Web Description:
Born in the town of Děčín, Ivan Mareš attended the Specialized School of Glassmaking in Kamenický Šenov from 1971 to 1975. He continued his studies in glass at the Academy of Art and Design in Prague from 1977 to 1983. There, he studied with the artist Stanislav Libenský who, with his wife Jarolsava Brychotvá, pioneered the use of cast glass as a material for large-scale sculpture. Mareš’s large-scale sculptures take months to produce, and he can complete only two to three sculptures, at most, in a year.
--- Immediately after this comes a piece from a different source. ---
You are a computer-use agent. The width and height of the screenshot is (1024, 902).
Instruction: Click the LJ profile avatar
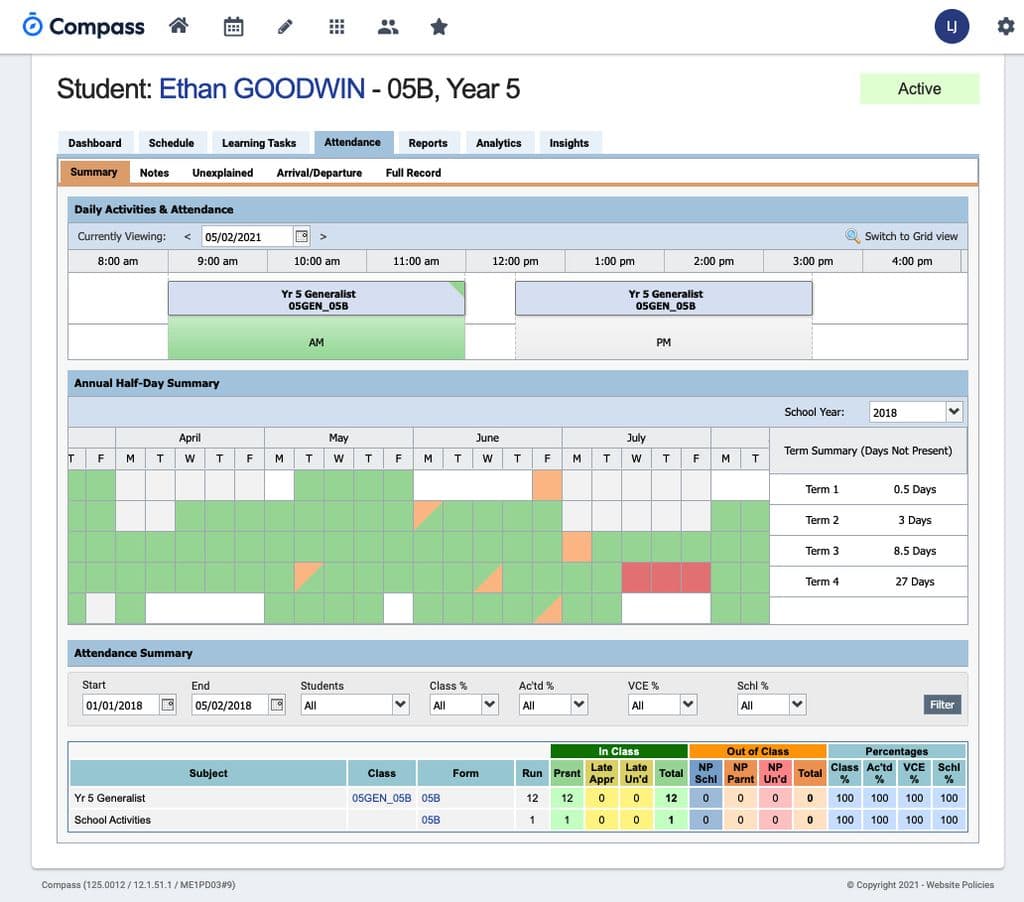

Rather than focus on hard-edged transparency or geometric forms, qualities that are characteristic of much Czech glass made in the 1980s and 1990s, Mareš chooses to investigate the ability of glass to be translucent, and to explore natural forms. Glass is not usually thought of as a natural or organic material, yet its ability to assume a variety of textures and colors and to hold light makes it the perfect material to explore the natural world. Forms and patterns in landscape, as well as the flora and fauna of the natural world, are all potential themes for glass.
On Edge depicts an openwork cocoon-like form, a full and rounded seed-like shape growing out of a curving rectangular block of solid glass. Mareš’s sculptures are constructed from abstracted shapes that might be based on a butterfly, egg, cocoon, haystack, or a bird’s wing. They are executed in deep purple, blue, green, yellow, amber, white, or colorless glass. The forms are oversized and textured with cell-like patterns, covered in ropelike twists, or abraded with deep lines. The depth of the glass varies, sometimes unexpectedly, from translucent to opaque, with the shifting light and color creating a sense of mystery and reverence.